Entre les pins, au détour de chemins sableux, se nichent des cabanes rares. Ce sont celles qu’a construites… Il suffit de juste dire son nom dans un dîner pour que le débat enflamme la table. Dans ce cas là j’ai toujours pris plaisir de ne pas intervenir pour écouter les argumentations et m’en amuser. Je tairais donc son patronyme.

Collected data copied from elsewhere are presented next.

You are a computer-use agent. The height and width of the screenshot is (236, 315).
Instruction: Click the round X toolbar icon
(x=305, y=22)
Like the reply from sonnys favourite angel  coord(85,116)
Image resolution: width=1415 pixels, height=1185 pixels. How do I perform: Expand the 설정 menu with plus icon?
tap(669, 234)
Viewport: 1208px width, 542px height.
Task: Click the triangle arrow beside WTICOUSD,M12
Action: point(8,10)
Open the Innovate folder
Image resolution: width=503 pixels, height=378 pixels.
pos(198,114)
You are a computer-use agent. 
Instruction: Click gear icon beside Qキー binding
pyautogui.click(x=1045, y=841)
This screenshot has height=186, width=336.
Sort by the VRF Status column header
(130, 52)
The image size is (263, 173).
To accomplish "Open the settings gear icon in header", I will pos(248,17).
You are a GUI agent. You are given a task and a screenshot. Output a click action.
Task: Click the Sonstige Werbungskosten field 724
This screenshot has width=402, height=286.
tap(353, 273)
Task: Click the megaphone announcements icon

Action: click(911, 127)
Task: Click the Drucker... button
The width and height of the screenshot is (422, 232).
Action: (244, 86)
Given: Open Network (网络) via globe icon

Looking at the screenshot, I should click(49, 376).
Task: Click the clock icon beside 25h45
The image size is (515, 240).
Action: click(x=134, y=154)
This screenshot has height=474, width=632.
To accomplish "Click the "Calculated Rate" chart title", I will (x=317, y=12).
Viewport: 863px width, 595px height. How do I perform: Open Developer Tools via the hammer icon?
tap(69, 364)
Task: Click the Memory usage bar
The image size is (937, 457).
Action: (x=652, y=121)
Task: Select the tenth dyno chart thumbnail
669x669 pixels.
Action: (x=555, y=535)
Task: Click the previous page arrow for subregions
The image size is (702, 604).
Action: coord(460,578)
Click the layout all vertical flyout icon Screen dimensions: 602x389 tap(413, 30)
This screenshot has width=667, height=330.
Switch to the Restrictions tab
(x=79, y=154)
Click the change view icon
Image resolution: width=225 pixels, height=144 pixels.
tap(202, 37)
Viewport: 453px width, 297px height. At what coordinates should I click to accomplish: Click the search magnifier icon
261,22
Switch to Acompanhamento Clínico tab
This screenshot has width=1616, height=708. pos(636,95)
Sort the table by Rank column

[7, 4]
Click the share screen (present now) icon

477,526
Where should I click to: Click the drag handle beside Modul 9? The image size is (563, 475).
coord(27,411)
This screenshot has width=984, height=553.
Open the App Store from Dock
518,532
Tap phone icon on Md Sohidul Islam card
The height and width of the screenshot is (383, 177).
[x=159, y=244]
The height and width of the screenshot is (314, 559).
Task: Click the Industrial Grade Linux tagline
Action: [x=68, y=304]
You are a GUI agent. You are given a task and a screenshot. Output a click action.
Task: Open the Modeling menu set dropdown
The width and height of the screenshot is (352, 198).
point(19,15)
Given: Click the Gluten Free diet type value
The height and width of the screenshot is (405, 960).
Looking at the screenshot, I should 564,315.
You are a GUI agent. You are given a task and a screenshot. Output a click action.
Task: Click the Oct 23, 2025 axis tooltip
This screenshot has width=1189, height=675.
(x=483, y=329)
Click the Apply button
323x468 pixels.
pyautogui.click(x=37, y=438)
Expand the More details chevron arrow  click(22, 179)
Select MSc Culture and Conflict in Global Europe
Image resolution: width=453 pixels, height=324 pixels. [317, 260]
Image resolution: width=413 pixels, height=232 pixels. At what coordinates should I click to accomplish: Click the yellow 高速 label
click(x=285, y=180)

Pour le trouver, c’est facile, il est comme l’ongle au bout du doigt. À la pointe du village, il règne sur l’enclave la plus méridionale de la presqu’île. Un jardin idyllique ouvert sur le bassin d’Arcachon, et sur ses passes. Un petit bout du monde, où les eaux calmes de l’intérieur rencontrent les vagues de l’océan, et où les courants viennent taper, grignotant inexorablement son domaine. Parmi toutes ses guerres personnelles (et il en a le goût), le grand bonhomme aux yeux verts et à la barbe de corsaire a placé l’érosion en tête de liste. C’est son grand œuvre, cet amoncellement : consolider encore et toujours son trait de côte. Déjà cinq millions d’euros jetés à l’eau. Il y a tout englouti, « l’âme légère ». L’opération le réjouit manifestement. La digue court sur 450 mètres, recouverte des pierres du pays, dont il affirme qu’elles arrivent directement des plus grands vignobles, Yquem, Cheval Blanc, ou Smith Haut Lafitte. L’ensemble ne manque pas d’allure. Entre 1946 et 1973, la presqu’île a perdu 500 mètres de sa pointe, grignotés par la force marine. Puis encore autant la décennie suivante. À l’époque, le Cap Ferret s’ouvre tout juste au tourisme. Le ruban de 25 km conserve son côté sauvage, qui influe sur le style de vie des habitants. Au-delà des quartiers ostréicoles, la pointe abrite quelques cabanes de fortune sur la plage, où la bonne bourgeoisie bordelaise aime accoster pour profiter de la nature.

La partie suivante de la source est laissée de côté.